Mais des contraintes techniques ou opérationnelles ont pu empêcher le transfert en télétravail de l’activité de certains collaborateurs. Dans ce cas, les plateaux ont tous mis en place des mesures de distanciation sociale, et les sites sont occupés au maximum à 40 % de leur capacité, pour permettre aux salariés de travailler en toute sérénité et en préservant leur santé.
L’AMRC a elle-même édicté une Charte de conformité sanitaire que les membres appliquent rigoureusement. Nos centres sont par ailleurs contrôlés quotidiennement par les autorités qui veillent au respect de ces exigences.
De combien est estimée la baisse de l’activité depuis le début de la crise ?
Le premier trimestre 2020 a été relativement épargné, car nous avons su réagir rapidement. Mais le deuxième trimestre sera plus durement touché, avec une baisse de chiffre d’affaires de 15 à 30 % pour avril et de 30 à 40 % pour les mois de mai et juin. La suite dépendra notamment de l’impact du déconfinement sur l’activité économique de nos clients, notamment en Europe, mais nous manquons encore de visibilité.
Nous espérons revenir progressivement à la normale au dernier trimestre de 2020, ce qui signifierait une baisse de 15 à 20 % du chiffre d’affaires annuel du secteur [soit un manque à gagner de 196 à 260 millions d’euros].
Craignez-vous que la crise entraîne des annulations de contrats ?
Nos contrats sont en général pluriannuels, ce qui nous met en partie à l’abri. En outre, la tendance générale est à l’intensification de la relation client, et c’est un domaine qui devient encore plus stratégique en période de crise.
Nos contrats prévoient en revanche une modulation de nos services en fonction des volumes d’activité, et nous avons réduit la voilure sur les opérations plus durement touchées par la crise, notamment dans le domaine du tourisme, des médias ou de l’automobile. Nous avons fait appel aux dispositions du code du travail permettant aux entreprises de temporairement réduire la durée normale du travail en cas de crise économique passagère ou de circonstances exceptionnelles involontaires, ce qui est le cas de la crise de Covid-19.
Mais nous avons aussi des clients pour lesquels l’activité reste soutenue : c’est le cas dans les domaines de la santé, des télécommunications ou de l’énergie. En période de confinement, nous jouons un rôle clé dans le maintien du lien de ces entreprises avec leurs clients.
La baisse d’activité entraînera-t-elle des suppressions d’emplois ?
À ce stade, nous anticipons plutôt un ralentissement des recrutements et le non remplacement du turnover naturel [traditionnellement très élevé dans le secteur – de 25 % à 30 % par an], avec des départs plus nombreux en période estivale.

__________

### TRAVAIL DEMANDÉ
a) Citez, s'il vous plaît, tout le passage de l'extrait qui va de « De combien est » jusqu'à « 260 millions d’euros]. ».
b) D'après l'extrait, à combien de pourcentage de leur capacité les sites sont-ils occupés au maximum ?

Enregistrements issus d'une collecte de données
__________

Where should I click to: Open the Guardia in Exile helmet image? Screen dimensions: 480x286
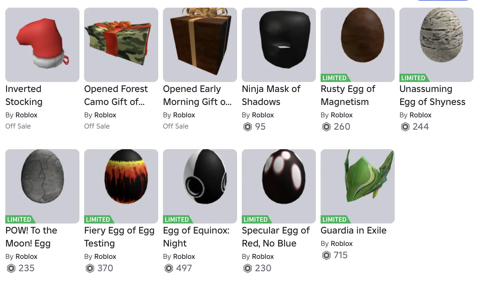(x=358, y=183)
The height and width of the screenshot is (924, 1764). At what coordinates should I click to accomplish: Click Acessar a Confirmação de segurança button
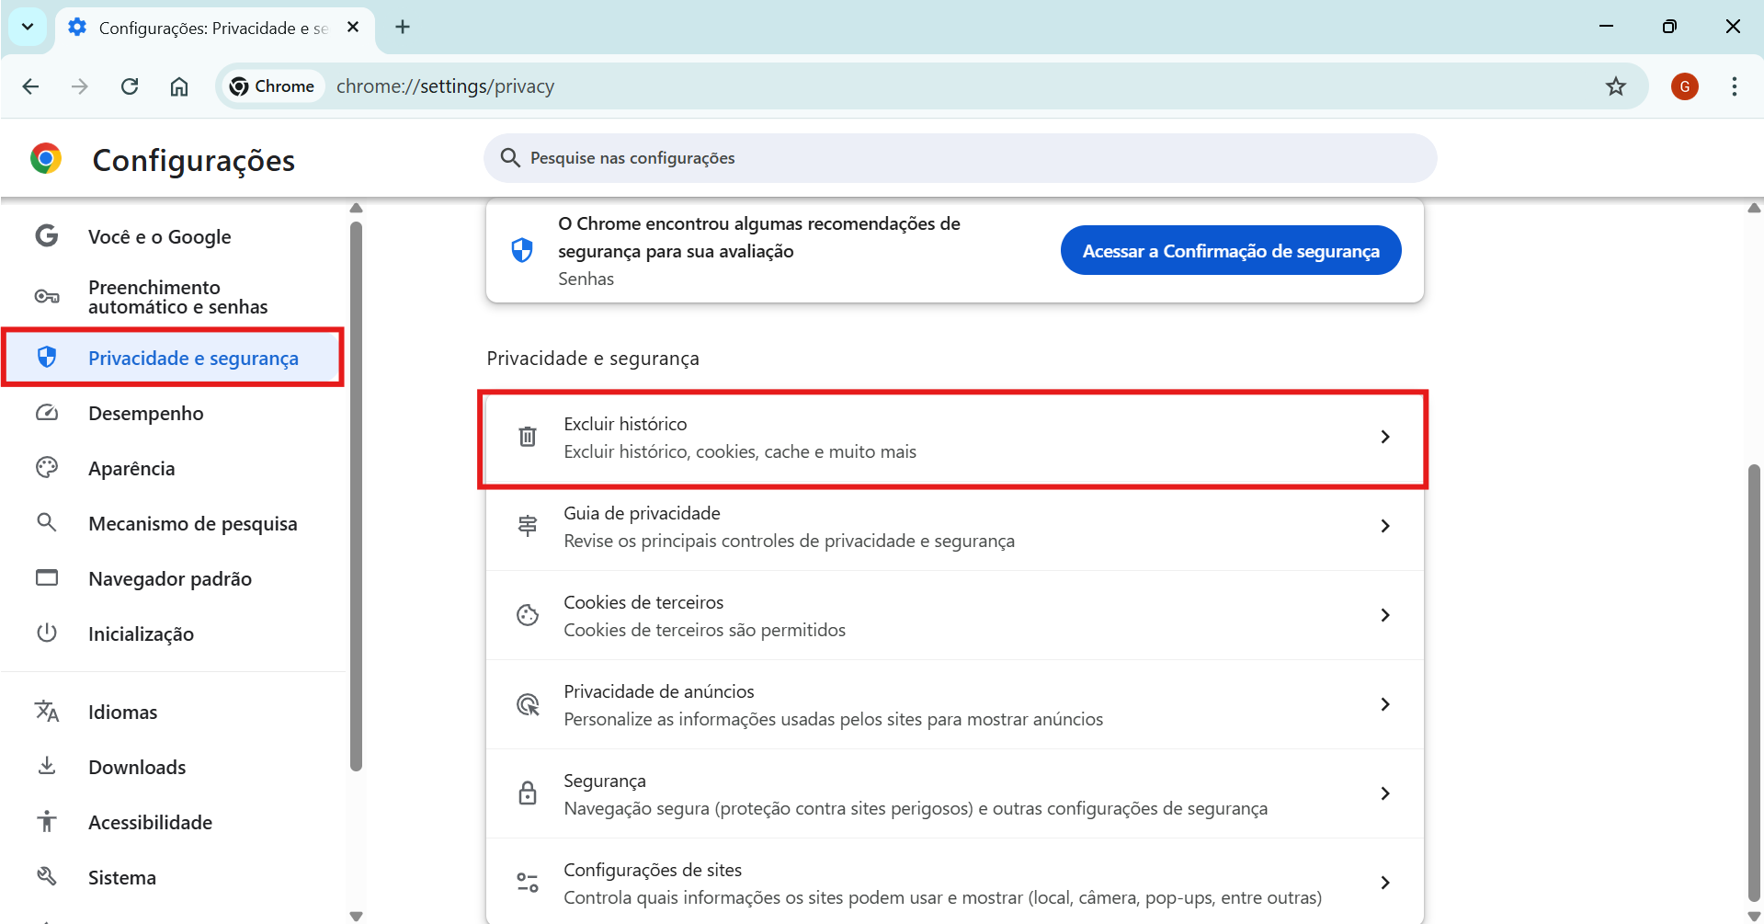click(x=1230, y=251)
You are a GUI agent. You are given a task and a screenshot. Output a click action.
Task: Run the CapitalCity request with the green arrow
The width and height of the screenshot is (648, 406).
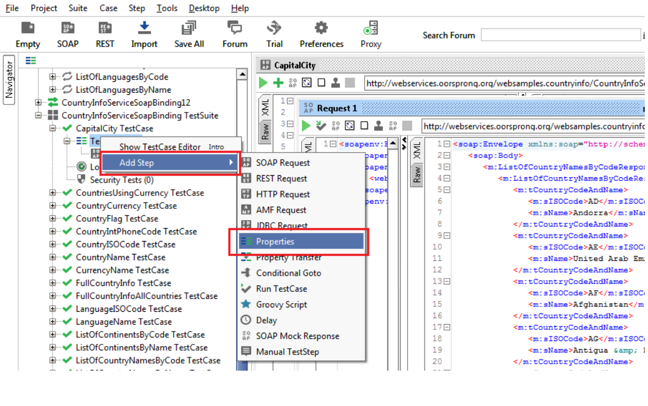[x=262, y=83]
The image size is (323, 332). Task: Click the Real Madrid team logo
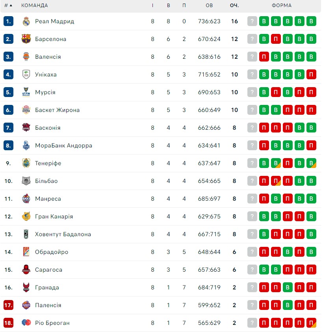26,21
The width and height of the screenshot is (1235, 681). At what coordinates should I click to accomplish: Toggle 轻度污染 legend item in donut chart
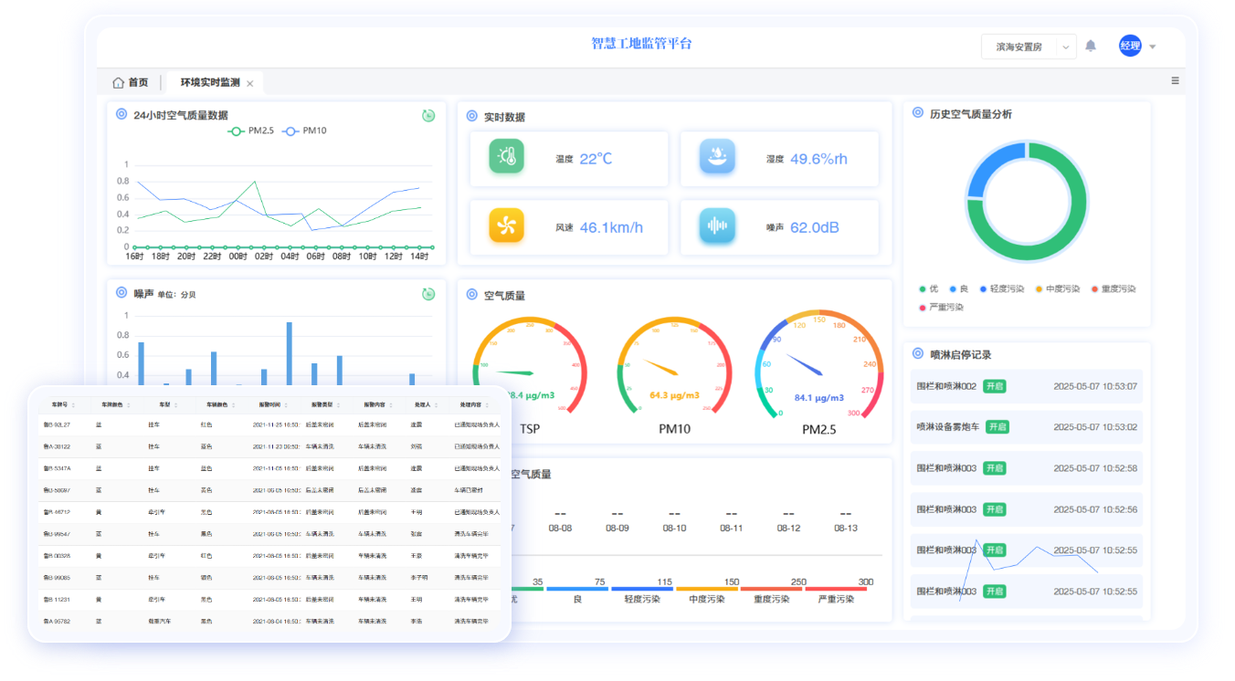pos(1003,289)
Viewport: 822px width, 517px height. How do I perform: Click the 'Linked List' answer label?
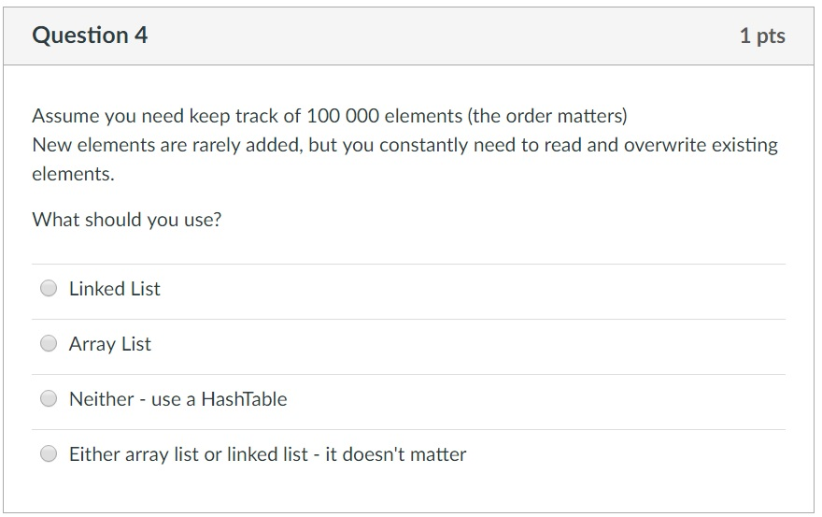(114, 289)
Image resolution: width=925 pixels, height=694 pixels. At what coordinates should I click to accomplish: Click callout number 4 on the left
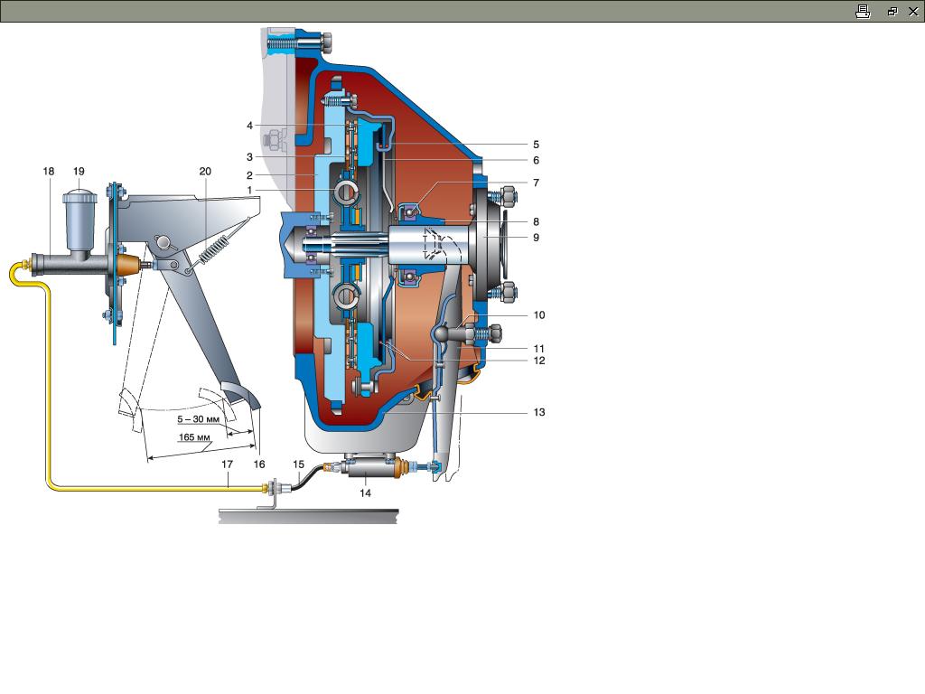[249, 126]
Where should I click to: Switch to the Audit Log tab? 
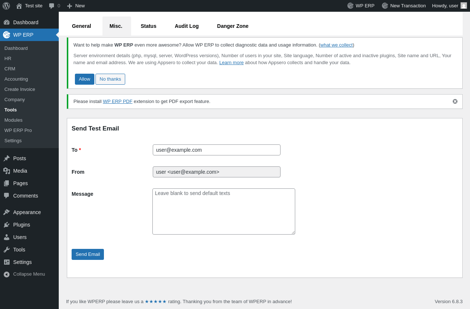tap(187, 26)
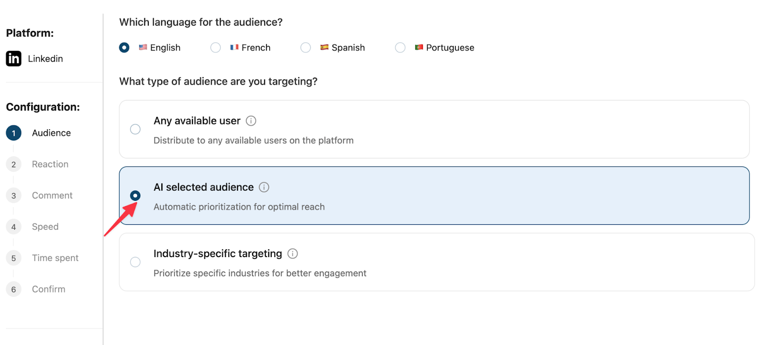The width and height of the screenshot is (768, 345).
Task: Select Industry-specific targeting radio option
Action: coord(135,262)
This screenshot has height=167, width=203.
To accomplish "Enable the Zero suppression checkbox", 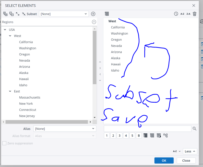I will point(4,143).
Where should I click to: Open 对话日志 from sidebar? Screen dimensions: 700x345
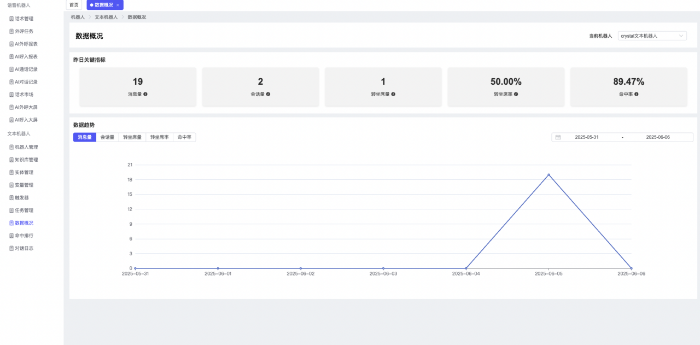click(24, 248)
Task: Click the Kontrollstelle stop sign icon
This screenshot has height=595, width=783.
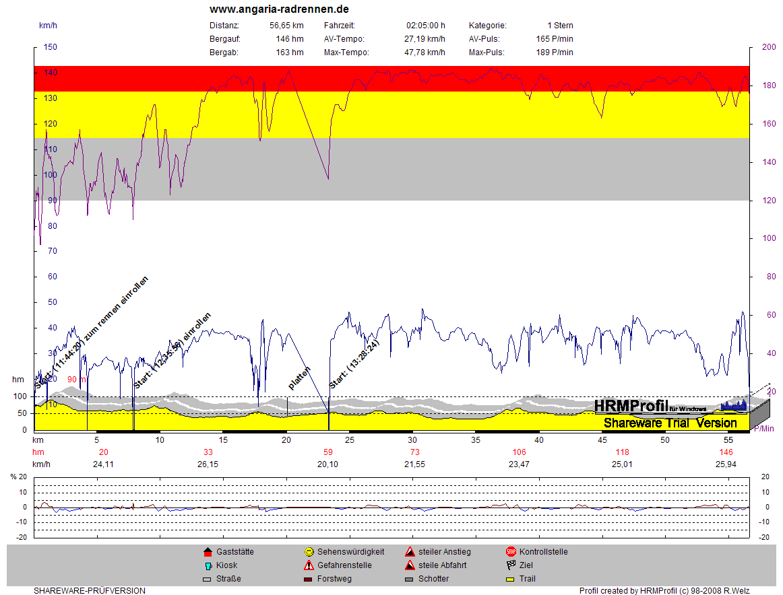Action: [511, 552]
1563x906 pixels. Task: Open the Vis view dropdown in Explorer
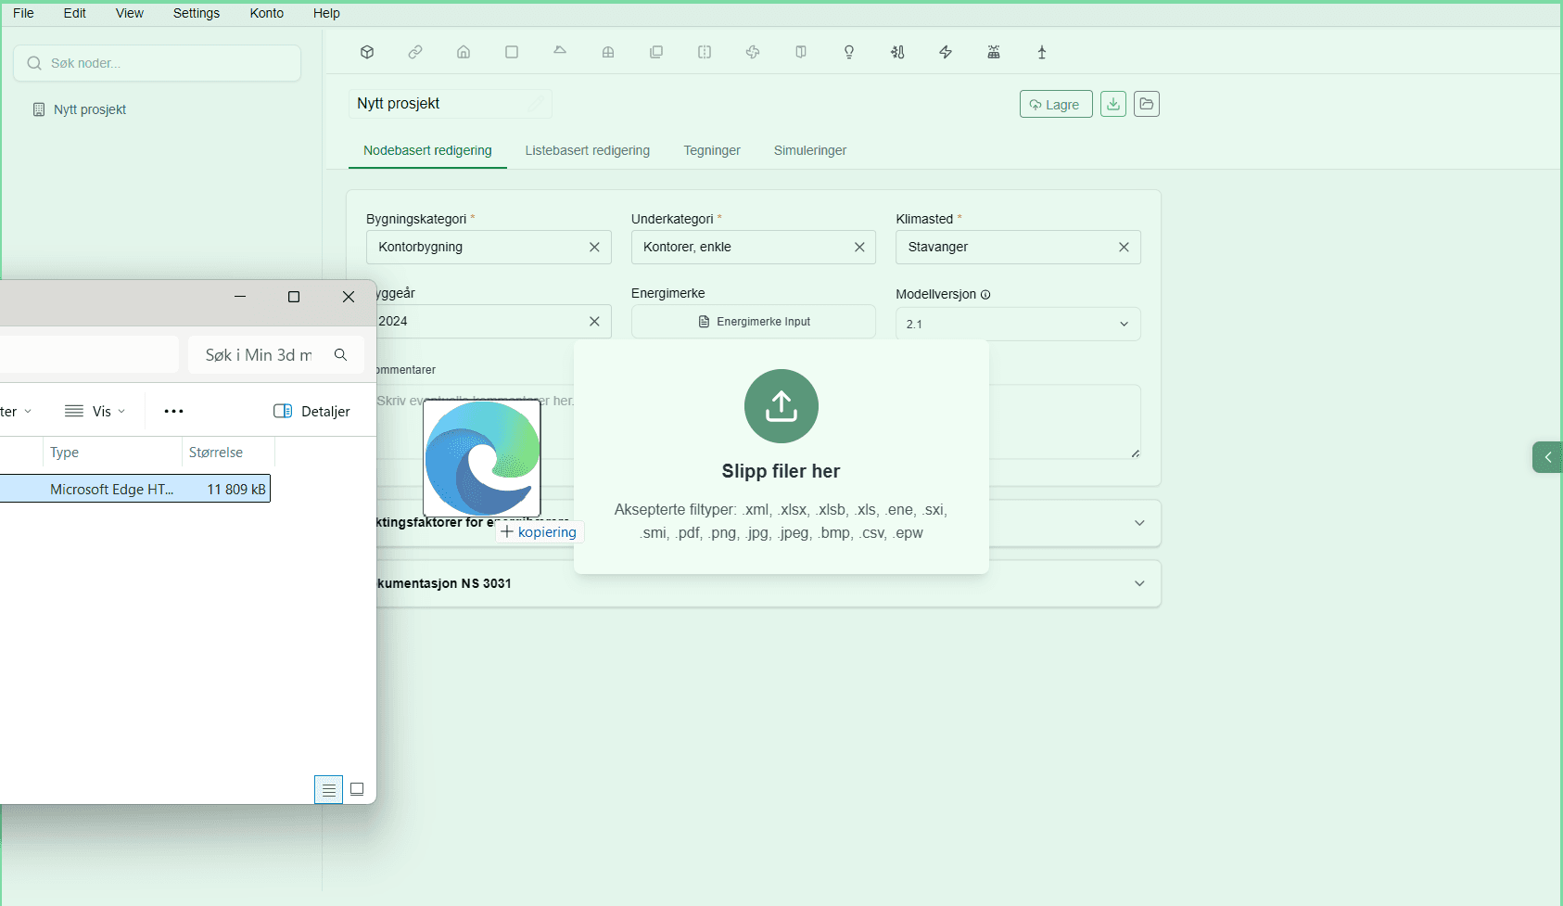[x=95, y=411]
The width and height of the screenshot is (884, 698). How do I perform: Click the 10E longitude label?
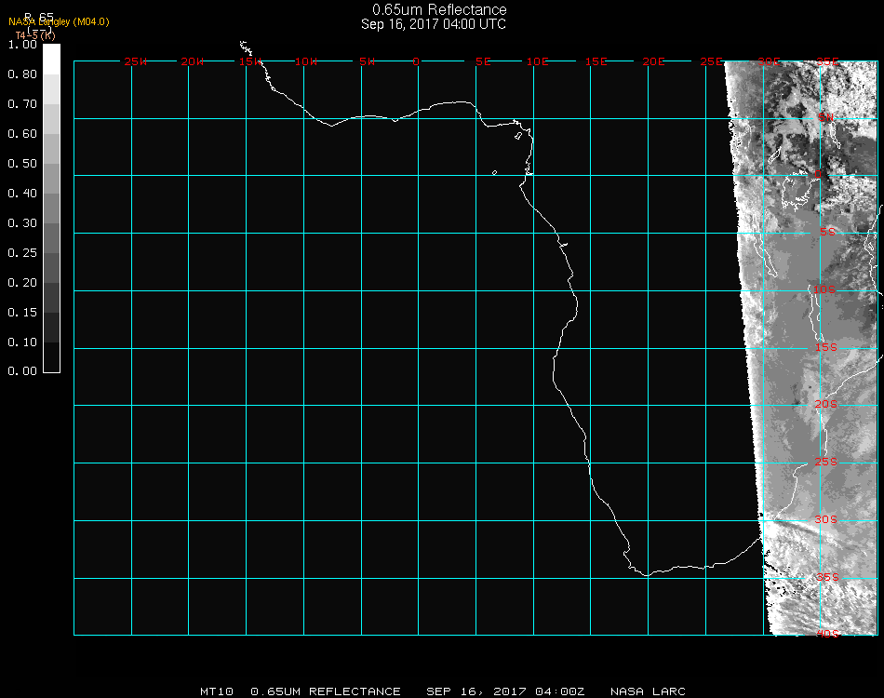tap(538, 61)
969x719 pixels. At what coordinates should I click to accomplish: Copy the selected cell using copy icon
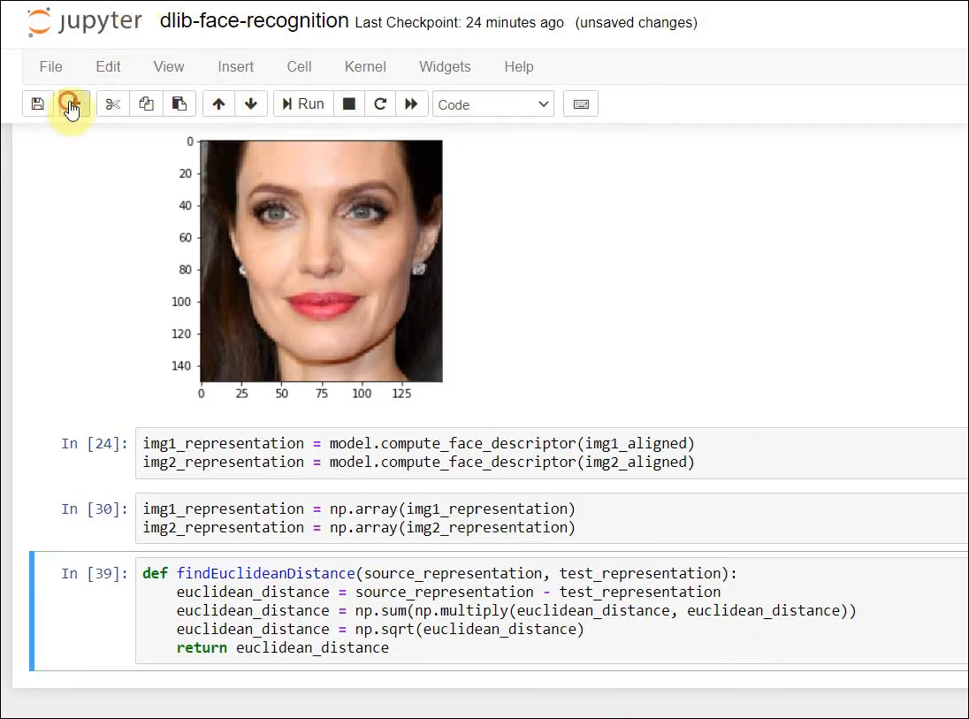pyautogui.click(x=146, y=103)
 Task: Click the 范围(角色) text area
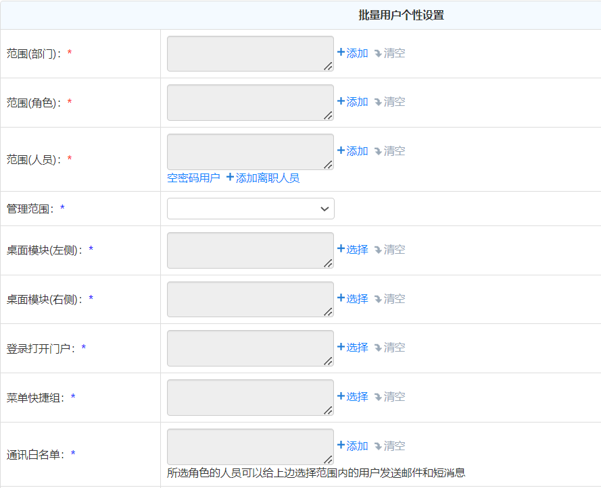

__________

### RÉPONSES PAR CONSIGNE
a)
De combien est estimée la baisse de l’activité depuis le début de la crise ?
Le premier trimestre 2020 a été relativement épargné, car nous avons su réagir rapidement. Mais le deuxième trimestre sera plus durement touché, avec une baisse de chiffre d’affaires de 15 à 30 % pour avril et de 30 à 40 % pour les mois de mai et juin. La suite dépendra notamment de l’impact du déconfinement sur l’activité économique de nos clients, notamment en Europe, mais nous manquons encore de visibilité.
Nous espérons revenir progressivement à la normale au dernier trimestre de 2020, ce qui signifierait une baisse de 15 à 20 % du chiffre d’affaires annuel du secteur [soit un manque à gagner de 196 à 260 millions d’euros].

b) Au maximum à 40 % de leur capacité.